Diese Angriffe haben zweifellos eine erhebliche symbolische und psychologische Wirkung auf Russland und stärken den Kampfgeist der Ukraine ganz entscheidend. Da sich das Kräfteverhältnis vor Ort offenbar verschiebt, ist die ukrainische Bevölkerung umso fester entschlossen, ihr Staatsgebiet vollständig zurückzuerobern, wie Präsident Selenskyj gestern im Rahmen der Krim-Plattform erklärte. Und wir müssen ganz klar sagen: Genau dafür verdient die Ukraine unsere anhaltende Unterstützung. Am heutigen Tag muss daran erinnert werden, dass die russische Aggression gegen die Ukraine nicht erst am 24. Februar, sondern bereits mit der rechtswidrigen Annexion der Halbinsel Krim begonnen hat.
Als EU müssen wir darüber nachdenken, was wir sonst noch tun können, um die Ukraine zu unterstützen und den Preis dieses Kriegs für Russland zu erhöhen. Darüber werden wir nächste Woche mit den Außen- und Verteidigungsministerinnen und ‑ministern der EU in Prag beraten; dabei geht es unter anderem um die Ausstellung von Visa für russische Staatsangehörige und eine eventuelle EU-Ausbildungsmission für ukrainische Streitkräfte.
In den kommenden Wochen wird die internationale Gemeinschaft den Kurs unserer dreigliedrigen Strategie halten müssen, nämlich die Ukraine weiter zu unterstützen, Druck auf Russland auszuüben und die weiterreichenden Auswirkungen dieses Kriegs zu bewältigen. Dies wird im Mittelpunkt der Beratungen auf der VN-Generalversammlung im September in New York stehen.
Auf lange Sicht stellt sich nicht nur die Frage, wie wir diesen Krieg beenden können, sondern auch, wie sich verhindern lässt, dass in ein paar Monaten oder Jahren erneut ein Krieg ausbricht. Hierzu gehören wichtige Fragen wie etwa zum Aufbau der Verteidigungsfähigkeit der Ukraine oder auch zum Thema Sicherheitsgarantien.

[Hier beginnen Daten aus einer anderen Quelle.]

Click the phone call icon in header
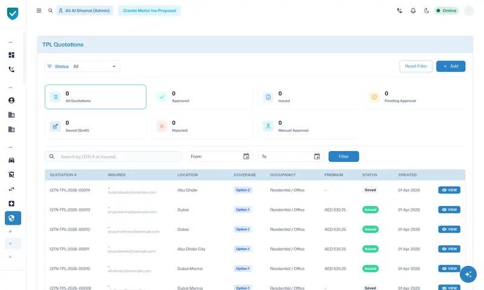This screenshot has width=484, height=290. pos(399,10)
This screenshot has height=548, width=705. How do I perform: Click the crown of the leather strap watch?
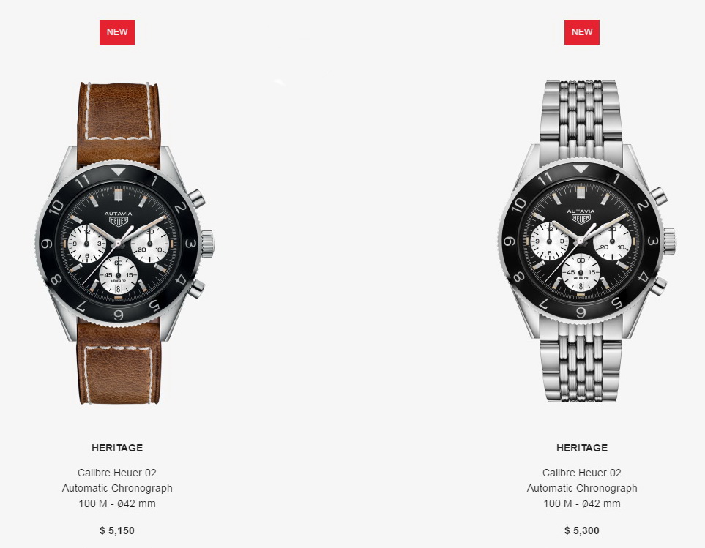click(x=207, y=244)
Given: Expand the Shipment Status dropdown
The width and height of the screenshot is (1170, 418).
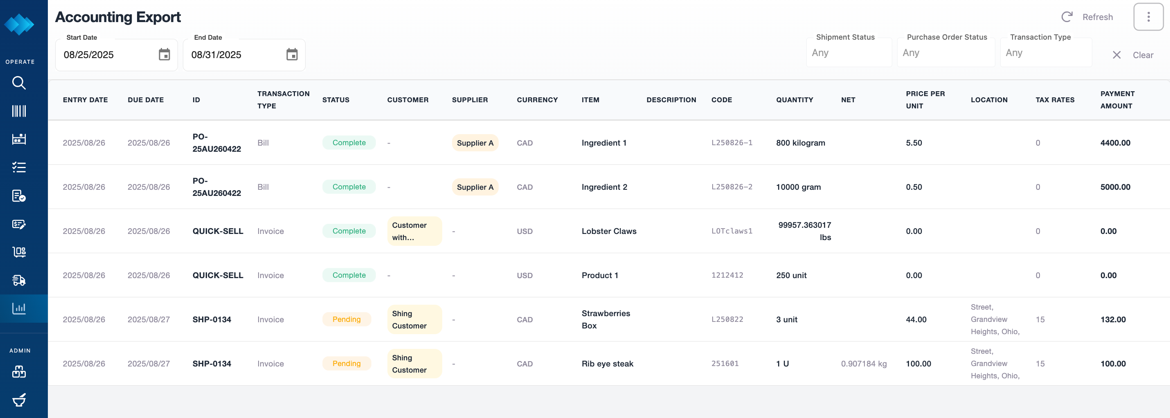Looking at the screenshot, I should (848, 53).
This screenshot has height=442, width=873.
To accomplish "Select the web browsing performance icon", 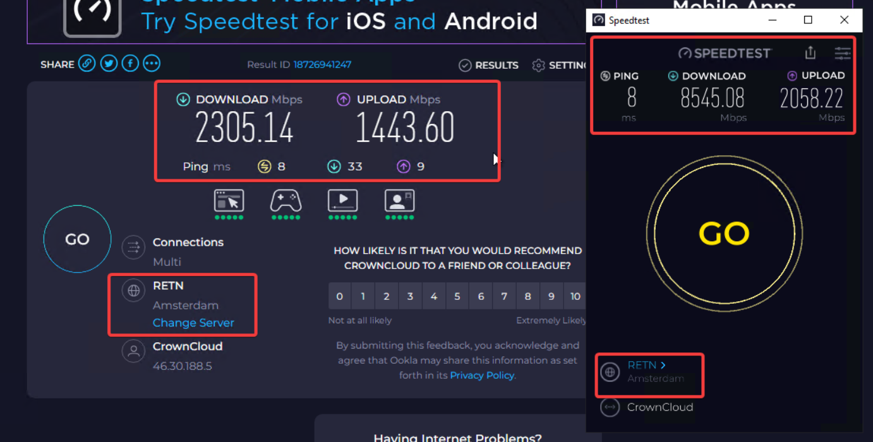I will 229,200.
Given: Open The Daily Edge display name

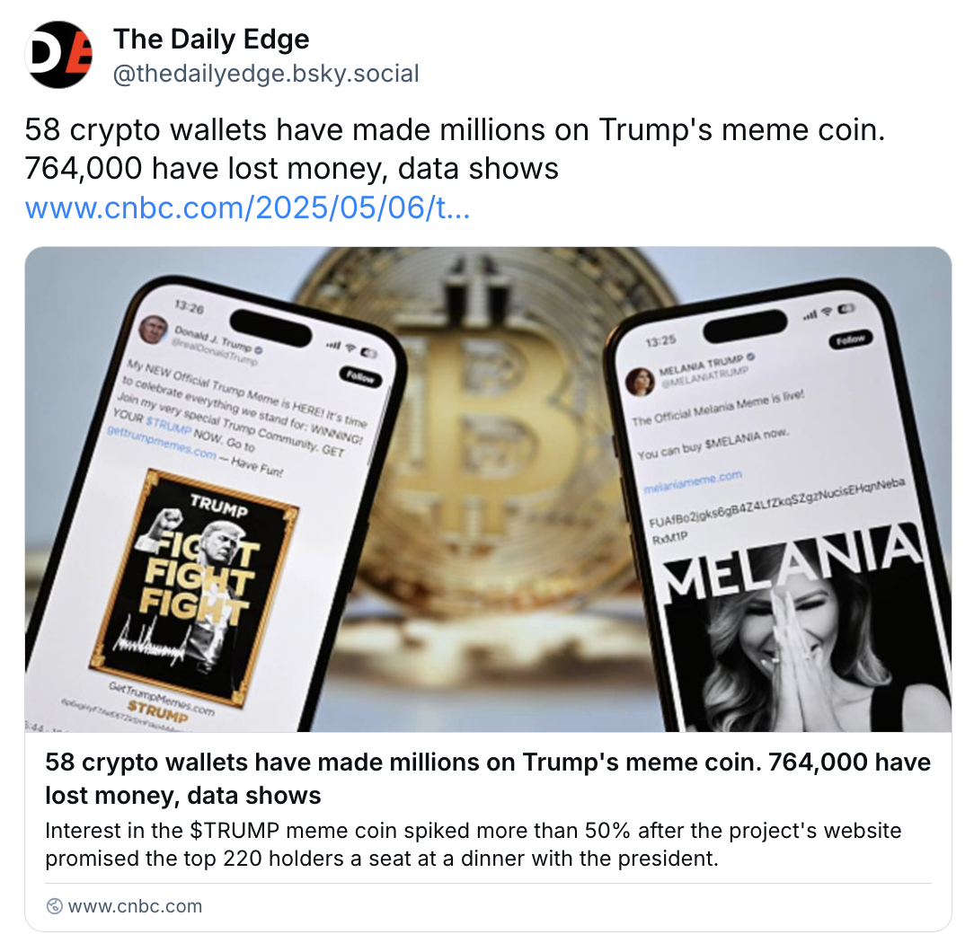Looking at the screenshot, I should (211, 40).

Heute, am Unabhängigkeitstag der Ukraine und sechs Monate nach Ausbruch des russischen Angriffskriegs, lautet die beste Botschaft, die die EU senden kann, dass wir weiter an der Seite der Ukraine stehen werden. Ja, die kommenden Wochen und Monate werden zu einer großen Herausforderung. In erster Linie für die Ukrainerinnen und Ukrainer, die mit ihrem Leben bezahlen, aber auch für alle anderen Europäerinnen und Europäer. Aber wir dürfen nicht von unseren Verpflichtungen abrücken oder in unserer Entschlossenheit nachlassen, selbst wenn der Preis dafür weiter steigt. Auf dem Spiel steht die Zukunft einer Schwesterdemokratie und die allgemeineren Grundsätze der europäischen, ja sogar der globalen Sicherheit. Wir müssen dazu bereit sein, diesen Preis zu zahlen – den Preis für unsere gemeinsame Freiheit und unsere gemeinsame Sicherheit.